═══ READING TEXT ═══

A federal judge in Texas recently agreed with a federal judge in Oklahoma that the national ban on gun possession by cannabis consumers violates the Second Amendment. Kathleen Cardone, a judge on the U.S. District Court for the Western District of Texas, also concluded that the federal ban on transferring firearms to an “unlawful user” of a “controlled substance,” first imposed by the Gun Control Act of 1968, is unconstitutional.

The case involves Paola Connelly, who was charged with illegal possession of firearms under 18 USC 922(g)(3) after El Paso police found marijuana and guns in her home while responding to a domestic disturbance in December 2021. Connelly, who said she used marijuana “to sleep at night and to help her with anxiety,” also was charged with violating 18 USC 922(d)(3) by transferring guns to her husband, a cocaine and psilocybin user. Both gun offenses are punishable by up to 15 years in prison.

As a preliminary matter, Cardone held that Connelly’s Second Amendment claims were not precluded by prior decisions in which the U.S. Court of Appeals for the 5th Circuit, which includes Texas, upheld Section 922(g)(3). Those decisions, she noted, preceded the Supreme Court’s June 2022 ruling in New York State Rifle & Pistol Association v. Bruen, which said gun control laws must be “consistent with the Nation’s historical tradition of firearm regulation.”

═══ ENTRIES SUPPLIED ═══

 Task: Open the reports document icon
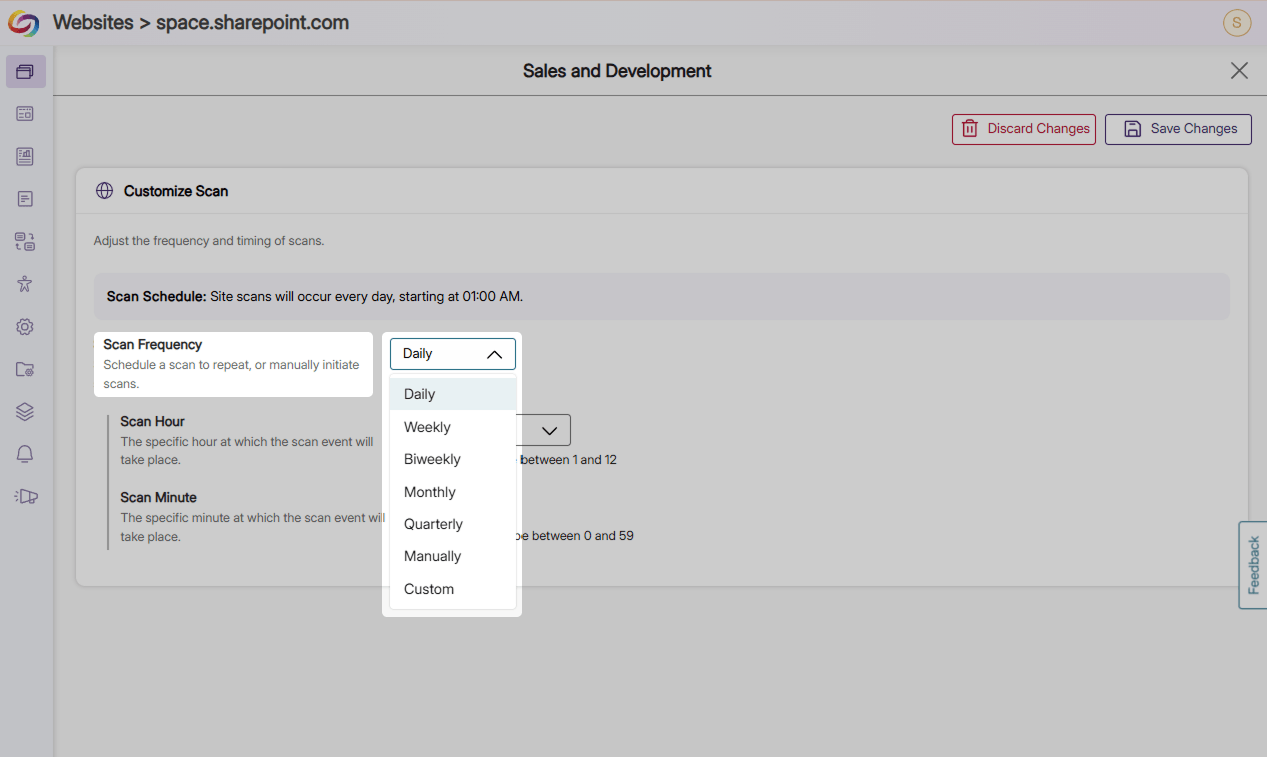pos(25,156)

═══
═══ ENTRIES SUPPLIED ═══

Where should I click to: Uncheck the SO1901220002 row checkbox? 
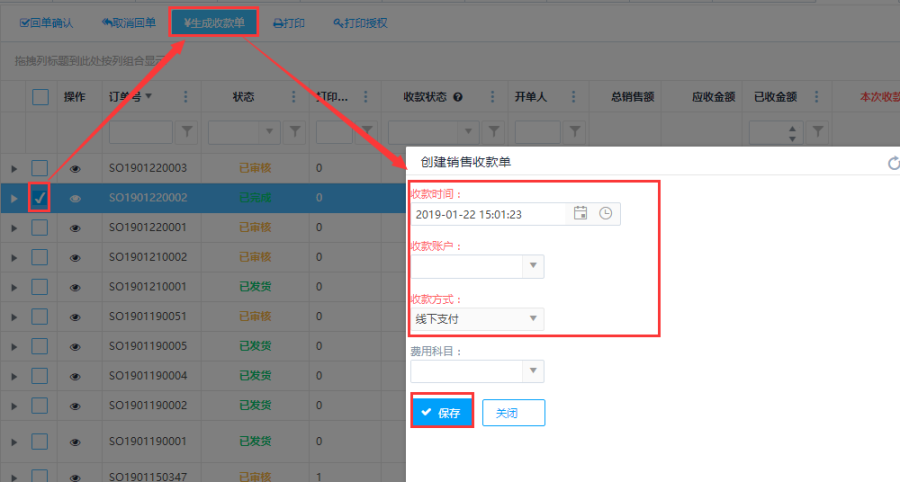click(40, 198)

═══
═══ ENTRIES SUPPLIED ═══

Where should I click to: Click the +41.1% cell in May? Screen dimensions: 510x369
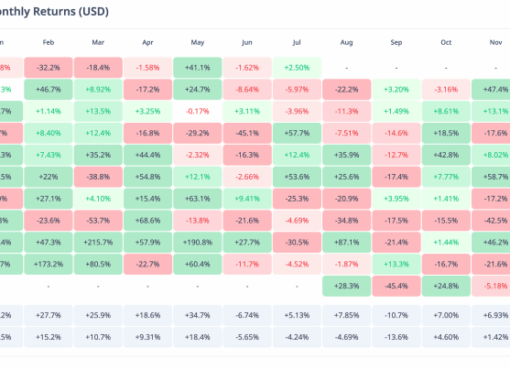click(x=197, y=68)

═══

» **REQUIRED ACTION**
Echo the full text on the federal ruling about cannabis consumers and gun possession, word for word. Base your work only on the text about the ruling on gun possession by cannabis consumers, not on the lines.

» **OUTPUT BELOW**
A federal judge in Texas recently agreed with a federal judge in Oklahoma that the national ban on gun possession by cannabis consumers violates the Second Amendment. Kathleen Cardone, a judge on the U.S. District Court for the Western District of Texas, also concluded that the federal ban on transferring firearms to an “unlawful user” of a “controlled substance,” first imposed by the Gun Control Act of 1968, is unconstitutional.

The case involves Paola Connelly, who was charged with illegal possession of firearms under 18 USC 922(g)(3) after El Paso police found marijuana and guns in her home while responding to a domestic disturbance in December 2021. Connelly, who said she used marijuana “to sleep at night and to help her with anxiety,” also was charged with violating 18 USC 922(d)(3) by transferring guns to her husband, a cocaine and psilocybin user. Both gun offenses are punishable by up to 15 years in prison.

As a preliminary matter, Cardone held that Connelly’s Second Amendment claims were not precluded by prior decisions in which the U.S. Court of Appeals for the 5th Circuit, which includes Texas, upheld Section 922(g)(3). Those decisions, she noted, preceded the Supreme Court’s June 2022 ruling in New York State Rifle & Pistol Association v. Bruen, which said gun control laws must be “consistent with the Nation’s historical tradition of firearm regulation.”